Sree Guruvayoorappan is a 1972 Indian Malayalam-language film, directed and produced by P. Subramaniam. The film stars Gemini Ganesan, Sharada, Kaviyoor Ponnamma, Thikkurissy Sukumaran Nair and Jose Prakash. The film had musical score by V. Dakshinamoorthy.
The plot includes the origin story of Guruvayoor Temple.
As soon as Dwarka went beneath the sea, Uddhava reached then shore as instructed by Lord Krishna prior to his demise. He with the help of Vayu got hold of the divine idol worshipped by Lord Krishna and his parents for all three Yugas. With help of Parashurama and Brihaspati the idol was installed in divine land created by Parasurama by his axe. Bhargava Kshetra, modern day Kerala.
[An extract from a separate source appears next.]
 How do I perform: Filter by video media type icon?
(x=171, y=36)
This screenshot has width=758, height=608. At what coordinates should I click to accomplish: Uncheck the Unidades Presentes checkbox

The miracles of Lord Guruvayoorappan forms the crux of plot.

==Cast==

- Gemini Ganesan
- Sharada
- Kaviyoor Ponnamma
- Thikkurissy Sukumaran Nair
- Jose Prakash
- Kedamangalam Sadanandan
- karamana Bhasi
- Unnimary
- Adoor Pankajam
- Aranmula Ponnamma
- Baby Kumari
- Baby Sumathi
- Baby Suneetha
- Kanta Rao
- K. S. Gopinath
- Rajasree
- Kottarakkara Sreedharan Nair
- Rani Chandra
- S. P. Pillai
- Somasekharan Nair
- T. K. Balachandran
- Veeran
- Vijayasree

==Soundtrack==
The music was composed by V. Dakshinamoorthy and the lyrics were written by O. N. V. Kurup, Melpathoor and Poonthanam, or are Traditional.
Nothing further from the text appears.